[Opening Text section section]
# Split Bolts for the Impaired



## jar546 (Aug 25, 2019)

I have no words.  Just look at this.


----------



## Builder Bob (Aug 26, 2019)

WOW... to cheap to buy the official UL listed lug connector eh?


----------



## e hilton (Aug 27, 2019)

BB ... if you zoom in you can see UL cast/stamped in the side of the bolt.  So i assume you mean the correct size?   And it look like there are multiple conductors in there.  Looks like a hack job.


----------



## Builder Bob (Aug 28, 2019)

UL listed device specific to manufacture of panel - Square D Homeline
 panel depicted... others may vary.

Manufactured to resolve issues as depicted above.

BB


----------



## e hilton (Aug 28, 2019)

Ok.  Not being an electrician i didnt know specific connectors existed.


----------



## Builder Bob (Aug 28, 2019)

e hilton said:


> Ok.  Not being an electrician i didn't know specific connectors existed.



Not trying to step on fingers or toes, We all started somewhere and I still have a lot to learn myself.  The purpose of this forum is for information and networking - I figured that you did not have any electrical experience and wanted this to be an educational moment for you as well as others. 

I know enough to be trouble, and also enjoy when other more knowledgeable than me provide feedback to further educate myself.


----------



## ICE (Aug 28, 2019)

e hilton said:


> BB ... if you zoom in you can see UL cast/stamped in the side of the bolt.  So i assume you mean the correct size?   And it look like there are multiple conductors in there.  Looks like a hack job.




I bet it works.

Not everything turns out the way you want it.




But not everything that's wrong is awful.




That little split-bolt on the neutral is awful.  I would be looking that job over.....and over again.....and then one more time.


----------



## jar546 (Aug 28, 2019)

OK, they went above the code.  Nice.


----------



## ICE (Aug 28, 2019)

jar546 said:


> OK, they went above the code.  Nice.



A homeowner did it.  I asked him to move the spit-bolts to the ends of the armor.


----------



## e hilton (Aug 28, 2019)

Builder Bob said:


> Not trying to step on fingers or toes,.


Step all you want, sometimes my ignorance amazes even me.


----------



## jar546 (Aug 28, 2019)

ICE said:


> A homeowner did it.  I asked him to move the spit-bolts to the ends of the armor.



You asked him to do that because...............why?


----------



## ICE (Aug 28, 2019)

jar546 said:


> You asked him to do that because...............why?



It happened on a Tuesday. Ya that’s the ticket.....it happened on a Tuesday.

The other end of the armor terminates at a service cabinet.  The armor stops at the point where it is clamped.  The armor is not allowed to enter the cabinet.  The explanation that I was given is that the current will make it to the end of the armor no matter what so that’s where it stops and the bonding bushing takes over.
If that’s true at the service cabinet I reckon it’s also true at the rod.


----------



## Builder Bob (Aug 28, 2019)

e hilton said:


> Step all you want, sometimes my ignorance amazes even me.



After 31 years of code experience, my own ignorance amazes me....


----------



## jar546 (Aug 29, 2019)
[Closing Text section section]
Things to do -
**A.** Reproduce word for word the part of the split bolt thread from "Not trying to step on fingers or toes, We" up to and including "further educate myself.".
**B.** Answer these questions from the split bolt thread:
(i) According to ICE, who did the work?
(ii) How many years of code experience does Builder Bob mention having?
(iii) Which panel does Builder Bob name?
[Opening Data excerpts section]
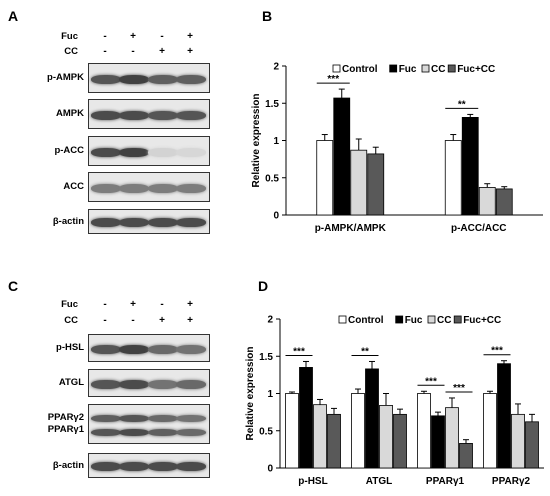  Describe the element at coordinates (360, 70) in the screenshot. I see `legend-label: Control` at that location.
[Closing Data excerpts section]
[Opening Data excerpts section]
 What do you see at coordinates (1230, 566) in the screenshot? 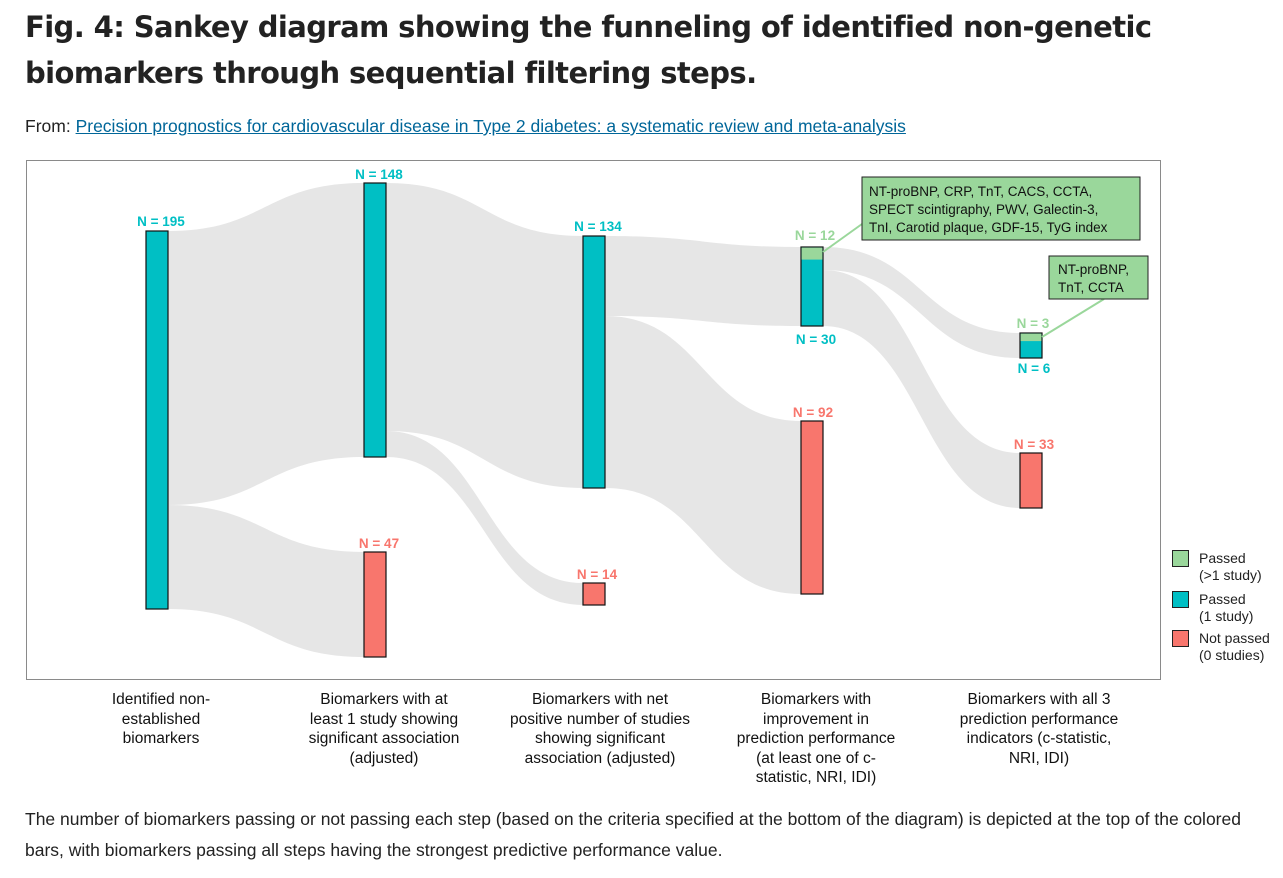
[Closing Data excerpts section]
Responses to the exercise -
**A.**
Not trying to step on fingers or toes, We all started somewhere and I still have a lot to learn myself.  The purpose of this forum is for information and networking - I figured that you did not have any electrical experience and wanted this to be an educational moment for you as well as others. 

I know enough to be trouble, and also enjoy when other more knowledgeable than me provide feedback to further educate myself.

**B.**
(i) A homeowner
(ii) 31 years
(iii) Square D Homeline